# PrimeWholesale.com



## Goldstein (Mar 7, 2012)

Anyone ordered from this site before? Looks like they have some decent prices, but wanted some feedback first.


----------



## mcgreggor57 (Nov 3, 2011)

Their prices do look good. I'm leery of their shipping policy, it's a bit vague. I wonder what they consider "bigger orders"?:

_We offer a flat rate shipping & handling of $20 for smaller orders. Bigger orders are shipped for free at absolutely no cost to you. Final shipping options and costs are displayed during checkout. _


----------



## sacmore21 (Dec 8, 2007)

Never heard of them. Although, I did go ahead and look at the site. Looks like good prices, but it says B2B only, so I don't know if you would actually be able to purchase from them. It may give an idea what the wholesale cost of cigars is, though :idea:


----------



## mcgreggor57 (Nov 3, 2011)

Good catch.


----------



## bazookajoe8 (Apr 6, 2012)

that website is a wholesale website, meaning sell to business. the shipping is 20 until you spend 500 then its free. never heard of them though. just be careful


----------



## Goldstein (Mar 7, 2012)

Yeah, I saw the B2B part. I was curious if my non-profit tax ID number would work IF they require it. Their minimum for free shipping is $500.


----------



## Eastree (Jan 28, 2012)

Goldstein said:


> Yeah, I saw the B2B part. I was curious if my non-profit tax ID number would work IF they require it. Their minimum for free shipping is $500.


I was wondering if any Puffers with their own business (of any kind) were tempted to try lol ....


----------



## Goldstein (Mar 7, 2012)

Eastree said:


> I was wondering if any Puffers with their own business (of any kind) were tempted to try lol ....


I read their terms & conditions, and it does say you agree that you are purchasing on behalf of a business. My non-profit (The Red Meat & Cigar Club of Texas) is truly a cigar related non-profit company. I would think that qualifies. We do not resell the cigars, so I dont think we would need a resellers license.


----------



## Eastree (Jan 28, 2012)

It sounds fair to me, too.


----------



## KaChong (Jan 1, 2012)

Tobacco Store: Pipe Tobacco, Filtered Cigars, Hookah, Shisha & Free Shipping Deals

Seems to be their retail front. I don't see any B2B indicated on it. I compared a few items and they seem to be similarly priced.


----------



## hobbs1469 (Aug 28, 2011)

I just purchased a box of stogies. Will let you know the outcome.


----------



## bladestriker (Sep 17, 2008)

hobbs1469 said:


> I just purchased a box of stogies. Will let you know the outcome.


Update?


----------



## szyzk (Nov 27, 2010)

I can guarantee that a few of the prices I looked at were definitely not wholesale... More like wholesale-plus.

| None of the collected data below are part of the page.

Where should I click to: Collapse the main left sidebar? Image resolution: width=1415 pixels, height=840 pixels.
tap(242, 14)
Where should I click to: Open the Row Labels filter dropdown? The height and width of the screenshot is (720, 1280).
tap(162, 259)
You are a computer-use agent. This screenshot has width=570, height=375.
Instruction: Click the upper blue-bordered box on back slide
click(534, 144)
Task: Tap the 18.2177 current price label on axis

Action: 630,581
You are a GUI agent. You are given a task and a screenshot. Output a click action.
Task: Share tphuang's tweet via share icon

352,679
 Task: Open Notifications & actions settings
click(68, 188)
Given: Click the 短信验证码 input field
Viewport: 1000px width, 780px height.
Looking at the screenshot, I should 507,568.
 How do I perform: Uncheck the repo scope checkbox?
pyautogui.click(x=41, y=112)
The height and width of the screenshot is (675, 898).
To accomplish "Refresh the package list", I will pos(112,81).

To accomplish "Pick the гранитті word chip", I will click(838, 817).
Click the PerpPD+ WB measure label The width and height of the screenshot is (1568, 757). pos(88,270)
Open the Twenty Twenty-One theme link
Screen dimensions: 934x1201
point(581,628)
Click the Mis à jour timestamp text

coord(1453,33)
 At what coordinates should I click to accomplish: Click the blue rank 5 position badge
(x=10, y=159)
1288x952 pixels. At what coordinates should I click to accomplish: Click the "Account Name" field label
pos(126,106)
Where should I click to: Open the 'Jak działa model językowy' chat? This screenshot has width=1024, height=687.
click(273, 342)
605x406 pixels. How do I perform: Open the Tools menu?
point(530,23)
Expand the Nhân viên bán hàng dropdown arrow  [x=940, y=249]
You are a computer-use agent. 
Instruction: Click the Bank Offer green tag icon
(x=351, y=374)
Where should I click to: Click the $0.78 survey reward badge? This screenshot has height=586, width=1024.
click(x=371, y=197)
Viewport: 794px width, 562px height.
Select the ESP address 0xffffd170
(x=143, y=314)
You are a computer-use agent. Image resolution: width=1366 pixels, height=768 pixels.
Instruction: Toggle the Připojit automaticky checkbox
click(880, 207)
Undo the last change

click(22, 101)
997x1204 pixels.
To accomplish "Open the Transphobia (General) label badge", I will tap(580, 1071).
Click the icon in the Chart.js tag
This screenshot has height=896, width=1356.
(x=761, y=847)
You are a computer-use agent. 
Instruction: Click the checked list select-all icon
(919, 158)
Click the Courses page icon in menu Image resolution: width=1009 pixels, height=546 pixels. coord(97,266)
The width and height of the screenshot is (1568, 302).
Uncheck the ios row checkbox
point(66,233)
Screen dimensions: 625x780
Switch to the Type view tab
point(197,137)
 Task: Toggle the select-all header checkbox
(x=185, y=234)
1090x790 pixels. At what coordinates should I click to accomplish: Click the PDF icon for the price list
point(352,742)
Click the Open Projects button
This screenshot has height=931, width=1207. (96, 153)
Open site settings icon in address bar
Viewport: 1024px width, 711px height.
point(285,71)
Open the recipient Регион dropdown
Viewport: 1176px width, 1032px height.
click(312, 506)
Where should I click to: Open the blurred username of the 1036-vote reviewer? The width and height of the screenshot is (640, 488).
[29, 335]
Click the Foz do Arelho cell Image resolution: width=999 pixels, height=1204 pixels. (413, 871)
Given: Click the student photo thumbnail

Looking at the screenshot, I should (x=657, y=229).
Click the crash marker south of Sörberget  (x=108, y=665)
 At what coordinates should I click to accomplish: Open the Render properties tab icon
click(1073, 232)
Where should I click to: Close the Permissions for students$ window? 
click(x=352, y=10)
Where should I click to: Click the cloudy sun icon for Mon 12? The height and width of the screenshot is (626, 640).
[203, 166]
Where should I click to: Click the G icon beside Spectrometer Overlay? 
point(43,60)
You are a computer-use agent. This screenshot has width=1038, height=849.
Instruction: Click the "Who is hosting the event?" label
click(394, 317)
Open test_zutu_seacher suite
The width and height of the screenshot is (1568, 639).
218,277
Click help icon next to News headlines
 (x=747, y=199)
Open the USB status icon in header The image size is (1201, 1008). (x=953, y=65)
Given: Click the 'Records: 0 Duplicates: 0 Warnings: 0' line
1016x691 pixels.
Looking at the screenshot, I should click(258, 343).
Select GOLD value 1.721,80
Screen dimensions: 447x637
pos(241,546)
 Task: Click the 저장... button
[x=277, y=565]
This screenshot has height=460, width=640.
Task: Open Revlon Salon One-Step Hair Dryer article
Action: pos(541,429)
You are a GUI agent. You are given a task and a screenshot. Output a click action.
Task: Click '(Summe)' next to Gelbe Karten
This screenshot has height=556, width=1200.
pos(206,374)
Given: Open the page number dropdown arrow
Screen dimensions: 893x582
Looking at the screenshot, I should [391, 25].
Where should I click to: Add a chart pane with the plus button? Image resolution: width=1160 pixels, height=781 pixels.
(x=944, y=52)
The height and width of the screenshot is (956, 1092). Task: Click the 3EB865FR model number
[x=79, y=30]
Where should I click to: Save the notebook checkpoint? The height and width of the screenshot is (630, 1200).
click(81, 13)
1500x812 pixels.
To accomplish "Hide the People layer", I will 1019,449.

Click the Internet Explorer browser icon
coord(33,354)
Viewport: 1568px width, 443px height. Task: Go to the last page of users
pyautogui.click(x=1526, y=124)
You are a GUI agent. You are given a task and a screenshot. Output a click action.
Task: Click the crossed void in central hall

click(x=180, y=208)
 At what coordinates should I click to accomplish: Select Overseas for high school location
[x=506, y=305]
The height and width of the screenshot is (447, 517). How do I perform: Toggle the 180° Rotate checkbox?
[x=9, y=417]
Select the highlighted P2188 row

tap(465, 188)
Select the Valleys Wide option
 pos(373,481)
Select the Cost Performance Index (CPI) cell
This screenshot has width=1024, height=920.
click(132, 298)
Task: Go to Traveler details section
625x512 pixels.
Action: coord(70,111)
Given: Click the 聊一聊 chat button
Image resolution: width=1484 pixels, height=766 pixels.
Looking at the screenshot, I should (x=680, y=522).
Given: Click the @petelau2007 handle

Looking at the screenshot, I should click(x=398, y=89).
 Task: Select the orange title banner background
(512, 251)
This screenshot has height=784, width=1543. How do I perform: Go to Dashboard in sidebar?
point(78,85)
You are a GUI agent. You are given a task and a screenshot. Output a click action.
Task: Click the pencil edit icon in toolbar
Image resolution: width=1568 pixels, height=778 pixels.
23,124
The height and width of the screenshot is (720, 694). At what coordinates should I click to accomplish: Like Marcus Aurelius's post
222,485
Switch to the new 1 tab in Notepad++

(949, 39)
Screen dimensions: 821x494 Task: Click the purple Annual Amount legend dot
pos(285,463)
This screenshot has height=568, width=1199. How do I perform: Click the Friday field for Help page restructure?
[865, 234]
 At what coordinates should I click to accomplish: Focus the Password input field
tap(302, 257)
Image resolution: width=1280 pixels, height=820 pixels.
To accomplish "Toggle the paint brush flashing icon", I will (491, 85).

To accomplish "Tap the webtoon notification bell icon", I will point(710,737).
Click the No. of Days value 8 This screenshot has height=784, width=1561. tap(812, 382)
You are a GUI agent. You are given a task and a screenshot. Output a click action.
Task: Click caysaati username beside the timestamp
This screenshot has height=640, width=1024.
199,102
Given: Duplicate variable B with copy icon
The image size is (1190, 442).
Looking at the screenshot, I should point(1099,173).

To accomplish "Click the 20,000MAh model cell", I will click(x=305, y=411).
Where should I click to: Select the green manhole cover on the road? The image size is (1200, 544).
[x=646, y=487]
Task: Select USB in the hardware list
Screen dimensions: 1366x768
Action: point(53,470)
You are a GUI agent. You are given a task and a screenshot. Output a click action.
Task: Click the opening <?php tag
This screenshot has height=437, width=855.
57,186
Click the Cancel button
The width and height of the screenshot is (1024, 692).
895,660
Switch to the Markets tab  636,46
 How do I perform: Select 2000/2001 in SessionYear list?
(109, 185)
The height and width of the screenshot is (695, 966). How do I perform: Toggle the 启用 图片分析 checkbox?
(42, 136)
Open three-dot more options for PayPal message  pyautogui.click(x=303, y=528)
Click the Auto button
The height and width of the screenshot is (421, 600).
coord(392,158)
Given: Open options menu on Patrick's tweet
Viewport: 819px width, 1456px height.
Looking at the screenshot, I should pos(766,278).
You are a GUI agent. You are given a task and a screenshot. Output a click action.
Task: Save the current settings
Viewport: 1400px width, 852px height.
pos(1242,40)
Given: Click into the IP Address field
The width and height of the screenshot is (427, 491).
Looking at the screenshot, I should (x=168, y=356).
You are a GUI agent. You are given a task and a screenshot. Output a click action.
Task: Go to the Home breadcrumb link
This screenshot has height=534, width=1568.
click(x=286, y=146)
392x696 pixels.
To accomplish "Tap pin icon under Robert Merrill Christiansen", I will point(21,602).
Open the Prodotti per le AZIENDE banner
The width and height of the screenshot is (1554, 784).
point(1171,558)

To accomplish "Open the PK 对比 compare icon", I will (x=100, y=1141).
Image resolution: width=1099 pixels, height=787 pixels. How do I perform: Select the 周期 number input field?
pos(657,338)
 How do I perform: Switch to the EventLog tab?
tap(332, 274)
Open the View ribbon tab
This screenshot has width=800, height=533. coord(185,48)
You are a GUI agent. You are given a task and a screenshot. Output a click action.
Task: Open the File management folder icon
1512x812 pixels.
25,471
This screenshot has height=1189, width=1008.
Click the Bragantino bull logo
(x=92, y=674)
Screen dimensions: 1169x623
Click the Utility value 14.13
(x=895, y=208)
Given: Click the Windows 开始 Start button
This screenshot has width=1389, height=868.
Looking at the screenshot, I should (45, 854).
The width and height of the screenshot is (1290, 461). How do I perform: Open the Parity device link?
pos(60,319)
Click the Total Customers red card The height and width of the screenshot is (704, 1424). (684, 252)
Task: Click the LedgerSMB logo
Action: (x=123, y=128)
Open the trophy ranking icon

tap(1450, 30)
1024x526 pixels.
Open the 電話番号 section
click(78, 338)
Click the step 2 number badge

Seems like the only B&Ms that would order from them are ones that are unable, for whatever reason, to have a direct account with the cigar manufacturers.

Also, most places that do this require your tobacco license to be on file, not just a verbal guarantee that you're buying for a store.


----------



## k-morelli (Jun 22, 2011)

$120-$150 shipped for undercrowns is a steal IMO though. just depends if you trust the dealer to come through


----------



## hobbs1469 (Aug 28, 2011)

bladestriker said:


> Update?


All went well. Had my box of Alec Bradley Churchill Prensados in 3 days. Spoke with a gentleman on the phone and couldnt have been more helpful.


----------



## loulax07 (Dec 17, 2011)

hobbs1469 said:


> All went well. Had my box of Alec Bradley Churchill Prensados in 3 days. Spoke with a gentleman on the phone and couldnt have been more helpful.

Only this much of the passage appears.